[Excerpts from a dataset]

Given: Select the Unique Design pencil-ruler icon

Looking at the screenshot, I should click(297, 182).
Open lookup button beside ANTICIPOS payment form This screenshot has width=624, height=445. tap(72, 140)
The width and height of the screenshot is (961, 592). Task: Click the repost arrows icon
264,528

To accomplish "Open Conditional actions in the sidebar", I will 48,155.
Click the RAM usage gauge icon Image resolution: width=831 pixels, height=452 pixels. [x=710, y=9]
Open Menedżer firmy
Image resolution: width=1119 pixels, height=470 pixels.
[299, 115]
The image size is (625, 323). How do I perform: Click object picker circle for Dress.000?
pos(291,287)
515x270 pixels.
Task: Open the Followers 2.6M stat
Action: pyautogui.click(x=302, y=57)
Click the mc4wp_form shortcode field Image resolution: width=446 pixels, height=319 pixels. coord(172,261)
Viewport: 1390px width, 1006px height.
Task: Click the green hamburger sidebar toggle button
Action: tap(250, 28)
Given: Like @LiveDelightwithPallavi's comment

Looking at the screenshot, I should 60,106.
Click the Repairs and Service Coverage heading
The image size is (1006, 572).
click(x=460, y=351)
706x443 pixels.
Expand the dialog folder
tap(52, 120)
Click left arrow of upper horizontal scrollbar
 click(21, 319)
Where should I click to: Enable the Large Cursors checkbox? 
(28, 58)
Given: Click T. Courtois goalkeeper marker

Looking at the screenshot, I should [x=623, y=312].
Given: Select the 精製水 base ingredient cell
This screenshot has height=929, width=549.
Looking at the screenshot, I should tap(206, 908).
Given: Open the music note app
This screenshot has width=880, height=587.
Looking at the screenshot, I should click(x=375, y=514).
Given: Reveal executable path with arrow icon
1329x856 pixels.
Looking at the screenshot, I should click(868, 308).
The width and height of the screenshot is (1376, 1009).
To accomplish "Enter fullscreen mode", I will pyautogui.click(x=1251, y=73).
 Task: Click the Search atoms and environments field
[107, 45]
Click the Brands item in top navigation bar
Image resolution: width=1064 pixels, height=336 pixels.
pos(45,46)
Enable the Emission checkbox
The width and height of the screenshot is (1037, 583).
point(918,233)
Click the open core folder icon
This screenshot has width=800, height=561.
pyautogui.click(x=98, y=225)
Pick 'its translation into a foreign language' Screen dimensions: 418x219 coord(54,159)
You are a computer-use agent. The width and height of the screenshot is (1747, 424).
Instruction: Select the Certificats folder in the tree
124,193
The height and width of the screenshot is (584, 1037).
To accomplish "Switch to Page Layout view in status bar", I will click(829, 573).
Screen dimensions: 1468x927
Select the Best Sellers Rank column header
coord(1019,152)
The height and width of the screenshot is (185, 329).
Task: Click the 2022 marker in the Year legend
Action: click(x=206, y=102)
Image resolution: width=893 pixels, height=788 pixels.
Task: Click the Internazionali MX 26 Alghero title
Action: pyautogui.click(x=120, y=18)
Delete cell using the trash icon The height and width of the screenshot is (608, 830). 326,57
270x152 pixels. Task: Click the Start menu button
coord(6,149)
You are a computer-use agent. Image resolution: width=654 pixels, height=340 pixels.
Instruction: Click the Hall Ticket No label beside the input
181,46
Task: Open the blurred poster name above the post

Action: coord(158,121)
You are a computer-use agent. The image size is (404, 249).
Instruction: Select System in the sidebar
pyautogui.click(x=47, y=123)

- _About this exercise_: Each entry must appear in the reply exactly as written.

- _Answer area_:
Given: Select the Unique Design pencil-ruler icon

Looking at the screenshot, I should click(297, 182).
Open lookup button beside ANTICIPOS payment form This screenshot has width=624, height=445. tap(72, 140)
The width and height of the screenshot is (961, 592). Task: Click the repost arrows icon
264,528

To accomplish "Open Conditional actions in the sidebar", I will 48,155.
Click the RAM usage gauge icon Image resolution: width=831 pixels, height=452 pixels. [x=710, y=9]
Open Menedżer firmy
Image resolution: width=1119 pixels, height=470 pixels.
[299, 115]
The image size is (625, 323). How do I perform: Click object picker circle for Dress.000?
pos(291,287)
515x270 pixels.
Task: Open the Followers 2.6M stat
Action: pyautogui.click(x=302, y=57)
Click the mc4wp_form shortcode field Image resolution: width=446 pixels, height=319 pixels. coord(172,261)
Viewport: 1390px width, 1006px height.
Task: Click the green hamburger sidebar toggle button
Action: tap(250, 28)
Given: Like @LiveDelightwithPallavi's comment

Looking at the screenshot, I should 60,106.
Click the Repairs and Service Coverage heading
The image size is (1006, 572).
click(x=460, y=351)
706x443 pixels.
Expand the dialog folder
tap(52, 120)
Click left arrow of upper horizontal scrollbar
 click(21, 319)
Where should I click to: Enable the Large Cursors checkbox? 
(28, 58)
Given: Click T. Courtois goalkeeper marker

Looking at the screenshot, I should [x=623, y=312].
Given: Select the 精製水 base ingredient cell
This screenshot has height=929, width=549.
Looking at the screenshot, I should tap(206, 908).
Given: Open the music note app
This screenshot has width=880, height=587.
Looking at the screenshot, I should click(x=375, y=514).
Given: Reveal executable path with arrow icon
1329x856 pixels.
Looking at the screenshot, I should click(868, 308).
The width and height of the screenshot is (1376, 1009).
To accomplish "Enter fullscreen mode", I will pyautogui.click(x=1251, y=73).
 Task: Click the Search atoms and environments field
[107, 45]
Click the Brands item in top navigation bar
Image resolution: width=1064 pixels, height=336 pixels.
pos(45,46)
Enable the Emission checkbox
The width and height of the screenshot is (1037, 583).
point(918,233)
Click the open core folder icon
This screenshot has width=800, height=561.
pyautogui.click(x=98, y=225)
Pick 'its translation into a foreign language' Screen dimensions: 418x219 coord(54,159)
You are a computer-use agent. The width and height of the screenshot is (1747, 424).
Instruction: Select the Certificats folder in the tree
124,193
The height and width of the screenshot is (584, 1037).
To accomplish "Switch to Page Layout view in status bar", I will click(829, 573).
Screen dimensions: 1468x927
Select the Best Sellers Rank column header
coord(1019,152)
The height and width of the screenshot is (185, 329).
Task: Click the 2022 marker in the Year legend
Action: click(x=206, y=102)
Image resolution: width=893 pixels, height=788 pixels.
Task: Click the Internazionali MX 26 Alghero title
Action: pyautogui.click(x=120, y=18)
Delete cell using the trash icon The height and width of the screenshot is (608, 830). 326,57
270x152 pixels. Task: Click the Start menu button
coord(6,149)
You are a computer-use agent. Image resolution: width=654 pixels, height=340 pixels.
Instruction: Click the Hall Ticket No label beside the input
181,46
Task: Open the blurred poster name above the post

Action: coord(158,121)
You are a computer-use agent. The image size is (404, 249).
Instruction: Select System in the sidebar
pyautogui.click(x=47, y=123)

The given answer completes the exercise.